> Consignes à traiter:
1 - Dans l'extrait sur les publicités Guinness, reformulez en liste à puces le paragraphe commençant par « Power, journaliste globe-trotter ». Conservez ses faits principaux.
2 - D'après l'extrait sur les publicités Guinness, quel slogan la brasserie a-t-elle adopté auprès de ses consommateurs africains à partir des années 1960 ?
3 - Prolongez l'extrait sur les publicités Guinness à partir de sa dernière phrase.

#### Extrait source

Pour être un homme civilisé et moderne, disait-on, il fallait boire ce que buvaient les colonisateurs. Mais cela faisait partie d'un lien plus large entre le travail et la consommation, dans lequel les hommes modernes étaient des salariés qui pouvaient s'offrir un tel luxe. Les femmes, devrais-je ajouter, ont toujours été exclues : les idéaux coloniaux exprimaient des divisions claires entre les sexes, avec les hommes dans la sphère publique et les femmes à la maison, cuisinant pour leurs (supposés) maris et élevant leurs (supposés) enfants.

Adaptées aux consommateurs africains, les publicités de Guinness du milieu du siècle dernier mettaient en scène des hommes africains sophistiqués, en costume et cravate, dégustant leur bière - manifestement après une longue journée au bureau. Mais comme pour beaucoup d'importations, une partie de l'attrait de Guinness consistait à s'adapter aux goûts locaux. Elle jouait sur l'idée de la force africaine et surtout de la virilité en tant que force masculinisée.

Pouvez-vous nous parler de votre analyse de la campagne "Michael Power" ?

Cela découle directement de mon dernier point. Guinness s'est fait connaître comme une boisson qui rendait fort. À partir des années 1960, la brasserie a fait de « Guinness gives you power » son cri de ralliement auprès de ses consommateurs africains. Ce slogan s'est transformé en un personnage fictif, Michael Power, qui, au tournant du siècle, est apparu dans des courts métrages et dans un long métrage primé, Critical Assignment, qui faisaient tous partie de la campagne publicitaire de Guinness.

Power, journaliste globe-trotter, était beau, intrépide, impeccablement habillé et typiquement africain. Avec Michael Power, Guinness répondait directement à la question de savoir comment l'Afrique se positionnait dans un monde encore fortement marqué par les hiérarchies coloniales. Voilà un personnage qui a tourné la page, incarnant l'élégance, l'esprit, le cosmopolitisme et, bien sûr, le pouvoir.

########
#### Données sources

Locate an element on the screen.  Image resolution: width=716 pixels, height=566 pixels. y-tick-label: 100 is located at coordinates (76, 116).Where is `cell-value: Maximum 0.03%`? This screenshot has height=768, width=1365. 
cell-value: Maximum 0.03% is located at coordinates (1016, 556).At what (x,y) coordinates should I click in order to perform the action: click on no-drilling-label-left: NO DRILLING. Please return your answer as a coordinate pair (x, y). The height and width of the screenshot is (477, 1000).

########

> Corrigé de l'exercice:
1 -
- Michael Power était un journaliste globe-trotter beau, intrépide, impeccablement habillé et typiquement africain.
- Avec ce personnage, Guinness répondait directement à la question de la place de l'Afrique dans un monde encore fortement marqué par les hiérarchies coloniales.
- Ce personnage avait tourné la page et incarnait l'élégance, l'esprit, le cosmopolitisme et le pouvoir.

2 - « Guinness gives you power ».

3 -
Et les deux autres campagnes Guinness "Greatness" et "Made of More" ?

Si la campagne Michael Power a réussi à faire de Guinness la première bière importée d'Afrique, celles qui ont suivi ont pris un tournant radical. Michael Power était un personnage fictif qui reflétait davantage les aspirations que la réalité de la plupart des hommes africains.

Arriver à l'âge adulte en Afrique dans les années 2000, c'est avoir grandi en subissant les effets des politique d'ajustement structurel. Les emplois qui offraient les meilleures perspectives de vie pour la classe moyenne se trouvaient auparavant en grande majorité dans le secteur public. Les conditions liées à l'allégement de la dette ont considérablement réduit le nombre de ces emplois. Aujourd'hui, l'économie informelle est en plein essor. Pour élargir son marché cible, Guinness devait parler de l'expérience de vrais consommateurs : des hommes qui avaient depuis longtemps abandonné la perspective d'un emploi qui aurait exigé une cravate et un porte-documents.

Dans la publicité de la campagne Greatness que je viens d'évoquer, un recruteur de footalleurs se rend en Afrique (on ne sait pas exactement où sur le continent) et découvre des talents partout, même chez son chauffeur. Ce n'est pas une coïncidence si cette publicité a été diffusée au moment de la Coupe du monde de football masculin en Afrique du Sud en 2010, alors que le rêve d'une célébrité dans le monde du ballon rond était particulièrement palpable.

Dans une publicité Made of More, un véritable collectif de dandys congolais connus sous le nom de sapeurs rentrent chez eux après un travail journalier ingrat et se transforment en hommes nouveaux grâce à leurs vêtements élégants - nous pourrions dire ostentatoires. Le narrateur dit : « Dans la vie, on ne peut pas toujours choisir ce que l'on fait. Mais on peut choisir qui on est ». Bien qu'ils ne soient pas salariés, ils prouvent ainsi leur valeur.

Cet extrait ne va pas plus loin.